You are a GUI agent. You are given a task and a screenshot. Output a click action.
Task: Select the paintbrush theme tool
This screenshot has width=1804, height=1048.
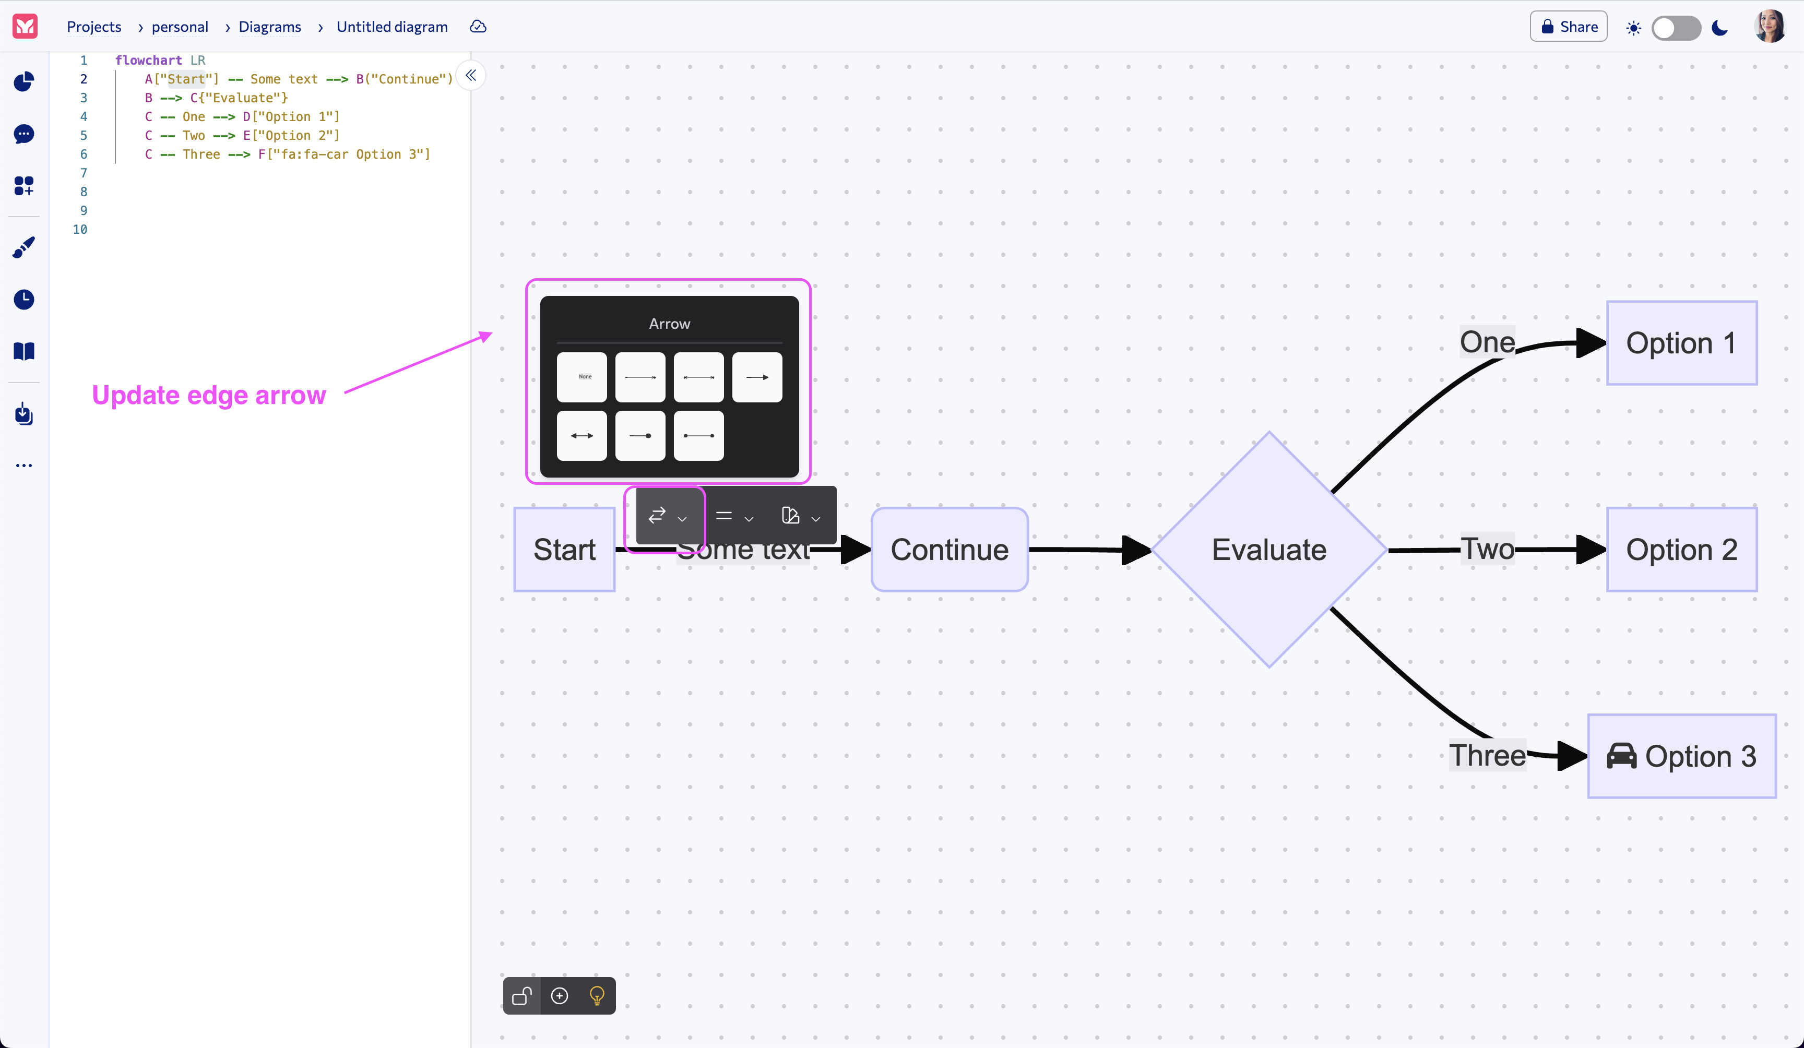(24, 246)
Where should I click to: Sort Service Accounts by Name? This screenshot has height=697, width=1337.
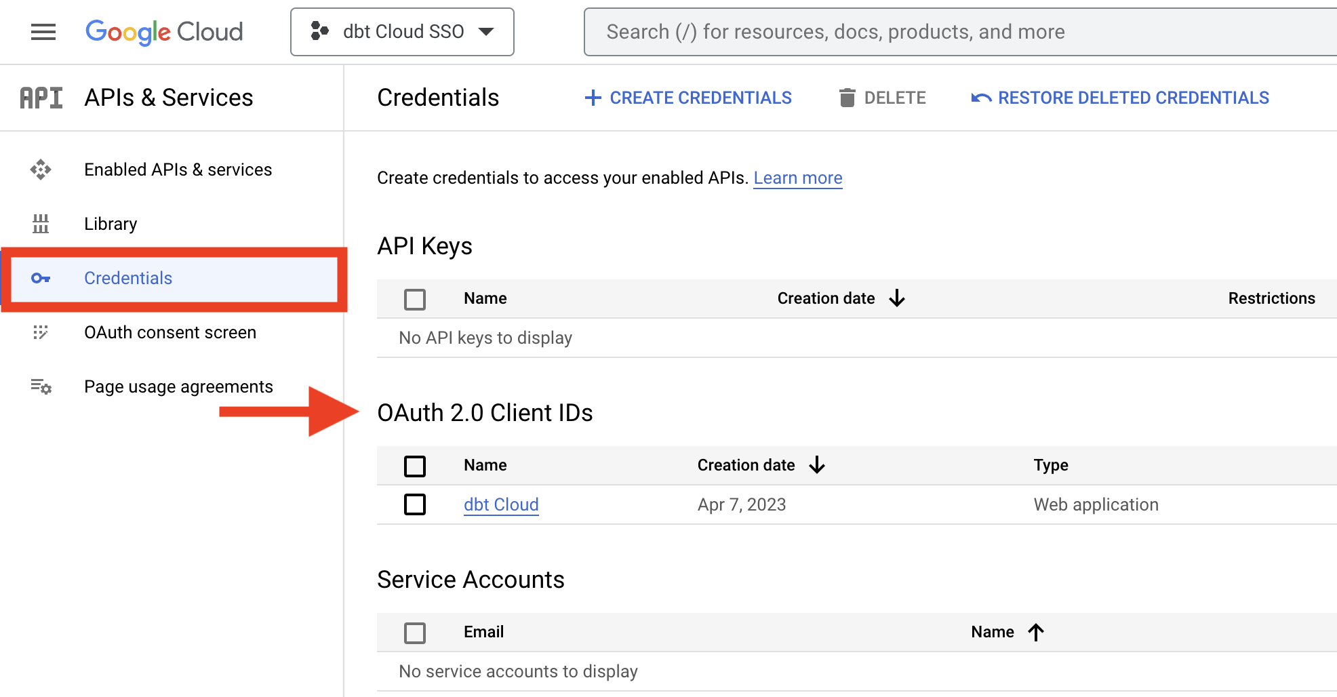coord(1007,631)
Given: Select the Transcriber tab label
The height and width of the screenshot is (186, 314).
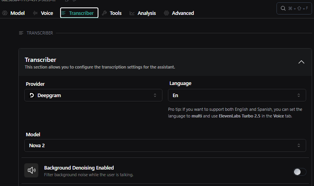Looking at the screenshot, I should pyautogui.click(x=81, y=13).
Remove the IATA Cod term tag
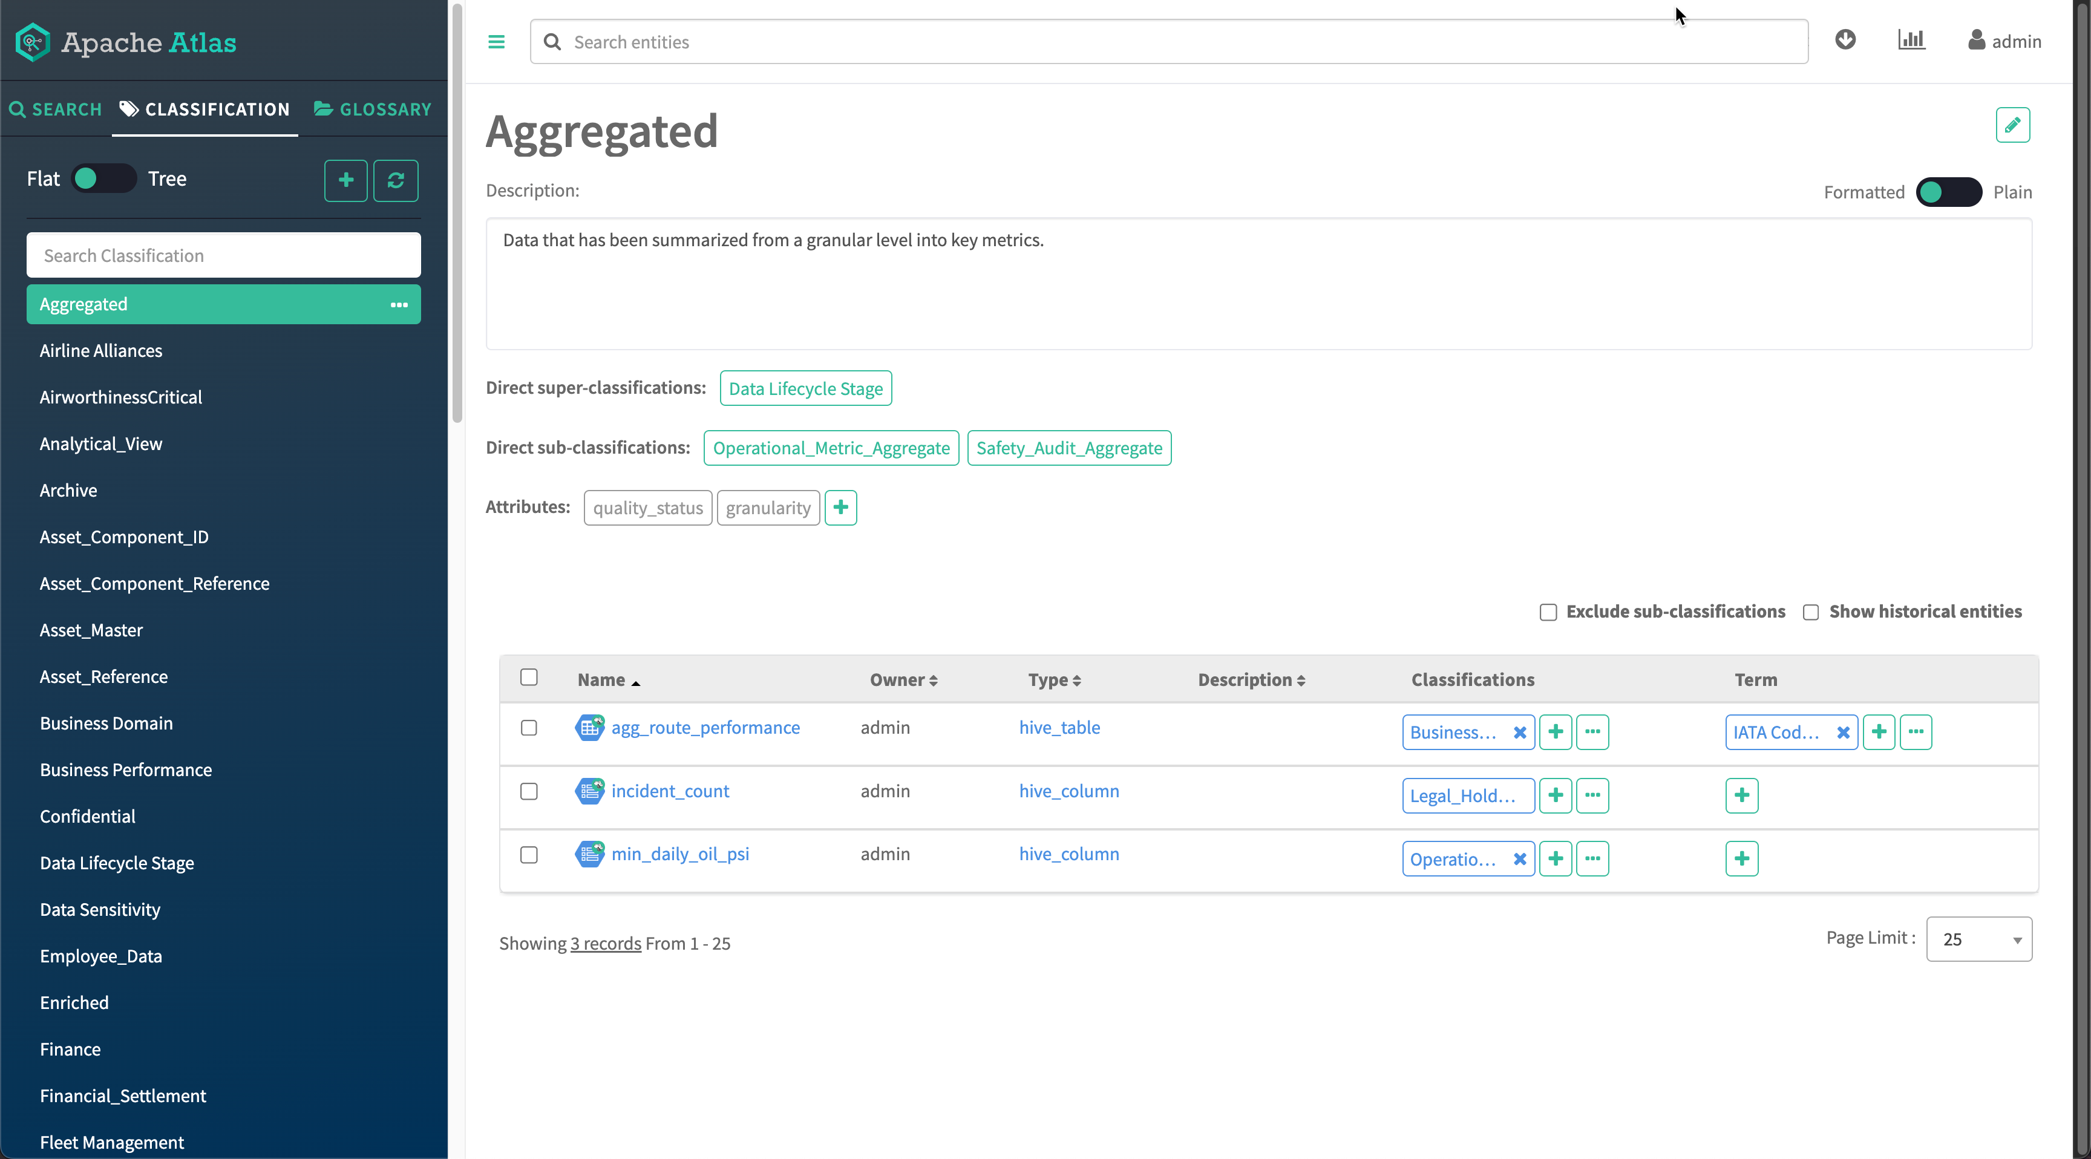Image resolution: width=2091 pixels, height=1159 pixels. tap(1843, 732)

++++++++++++++++++++

Copy out every line above word for word, leaving out the pictures.

You are a GUI agent. You are given a task and a screenshot. Output a click action.
Task: Select the paintbrush theme tool
This screenshot has width=1804, height=1048.
(24, 246)
Where should I click to: Sort Service Accounts by Name? This screenshot has height=697, width=1337.
coord(1007,631)
Given: Select the Transcriber tab label
The height and width of the screenshot is (186, 314).
Looking at the screenshot, I should pyautogui.click(x=81, y=13).
Remove the IATA Cod term tag
Image resolution: width=2091 pixels, height=1159 pixels. tap(1843, 732)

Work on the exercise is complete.